> _GOALS_:
• 1. Rename "essay series" to "article series" while reproducing the newsletter passage from "I may also resurrect" to "let me know.".
• 2. Extend the newsletter passage, picking up right after its final sentence.

> _SUPPLIED TEXT_:
↓↓↓

I may also resurrect an essay series I used to run on this newsletter called “Outside the Scope.” Taken from a stock phrase academics used to dismiss lines of inquiry in a narrowly-focused paper (“these considerations are outside the scope of the present article”), my essays expounded upon stray lines of thought I discovered while writing my reviews. I have more of these floating around my Drive (and around my mind), and I think I shall publish them soon. If you have a preference for whether you’d like me to include these essays within this newsletter, or create an entirely new newsletter for them, let me know.
Anyway, I have some material below that I thought of including in my essay (particularly the final part), but eventually decided not to, either due to lack of space or because it wasn’t particularly relevant to my overall argument. I think this excised material will be of interest to readers of this newsletter, however. Enjoy!

↑↑↑

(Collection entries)
↓↓↓

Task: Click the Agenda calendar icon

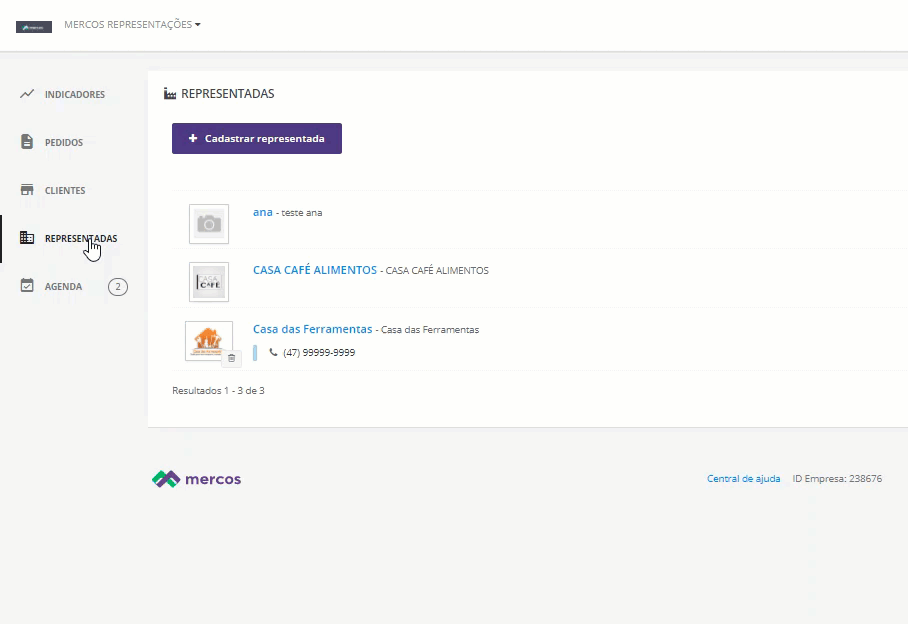Action: pos(27,286)
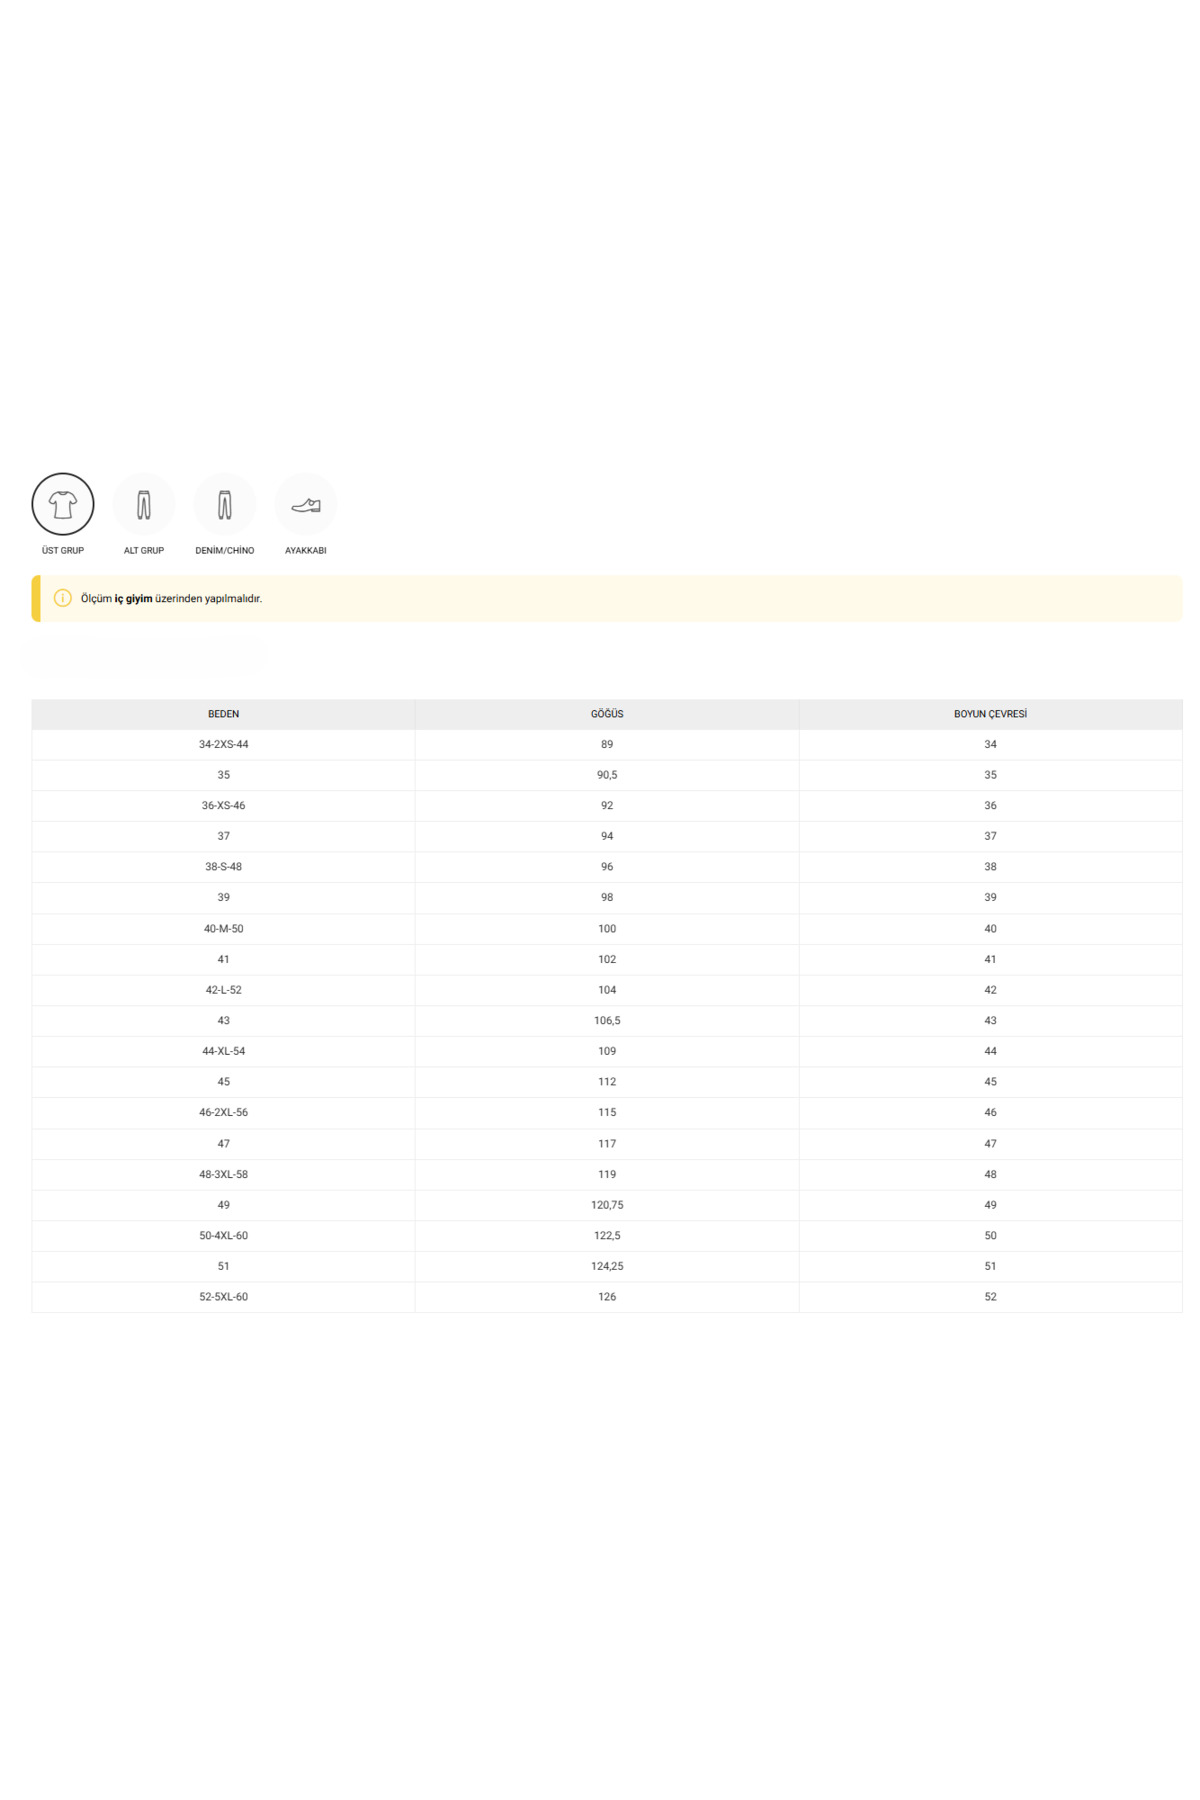Switch to the ALT GRUP label tab
Image resolution: width=1200 pixels, height=1800 pixels.
tap(144, 551)
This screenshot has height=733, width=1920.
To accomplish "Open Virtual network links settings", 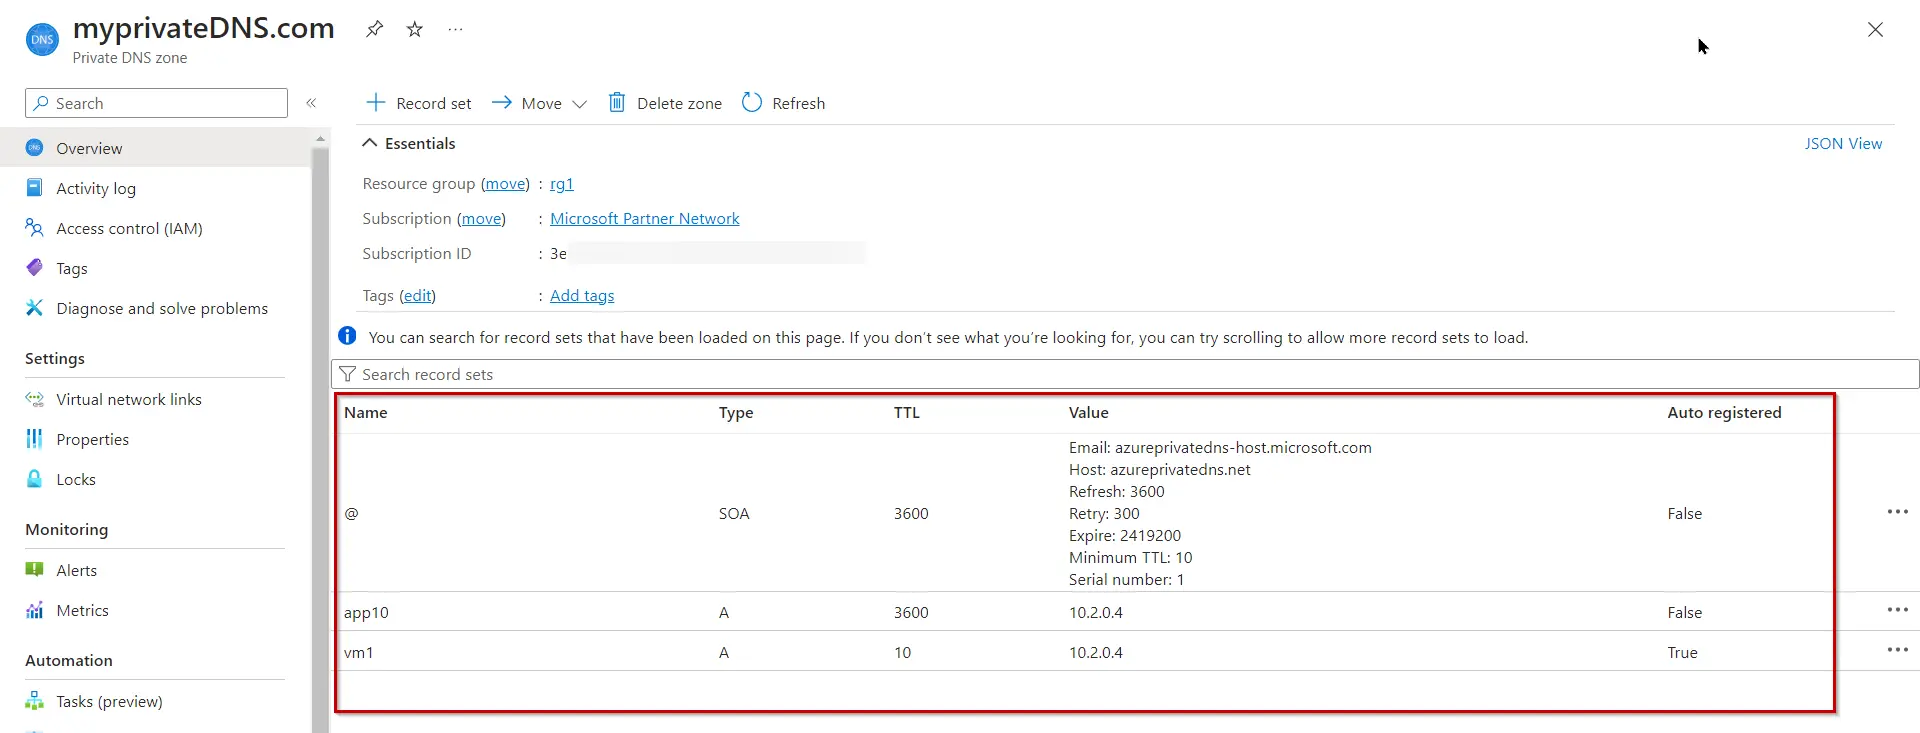I will [x=129, y=399].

↑↑↑

> _TASK RESULTS_:
• 1.
I may also resurrect an article series I used to run on this newsletter called “Outside the Scope.” Taken from a stock phrase academics used to dismiss lines of inquiry in a narrowly-focused paper (“these considerations are outside the scope of the present article”), my essays expounded upon stray lines of thought I discovered while writing my reviews. I have more of these floating around my Drive (and around my mind), and I think I shall publish them soon. If you have a preference for whether you’d like me to include these essays within this newsletter, or create an entirely new newsletter for them, let me know.

• 2.
I thought about writing something about the difference between the publishing of classics in the US and the UK, but there doesn't seem to be any major differences. There's some differences in what's published under Penguin Classics from Penguin Random House US vs. Penguin UK, but most books that are published by one branch eventually make it across the Atlantic in one form or another. The poems of Kingsley Amis, for instance, were published by Penguin UK, but in America had to be published by NYRB Poets - a much smaller imprint, although the American book came out before the British one. Strangely enough, the major exception seems to have been an anthology of Korean short stories that was released in print via Penguin UK but has only appeared in the US in an ebook edition – maybe there are some copyright issues? It's a bit harder to get books from the smaller, independent UK publishers in the US, but not that much harder: my library frequently stocks books from And Other Stories, Pushkin Press, and Oxford World's Classics.
On the other hand, the English-language books published by Penguin Classics India are completely different from Penguin Classics US and UK, and the books and authors are largely unheard of in the US:
(To clarify, I assume major classics like Pride and Prejudice and Moby Dick are sold by Penguin in India, just in the Penguin UK editions).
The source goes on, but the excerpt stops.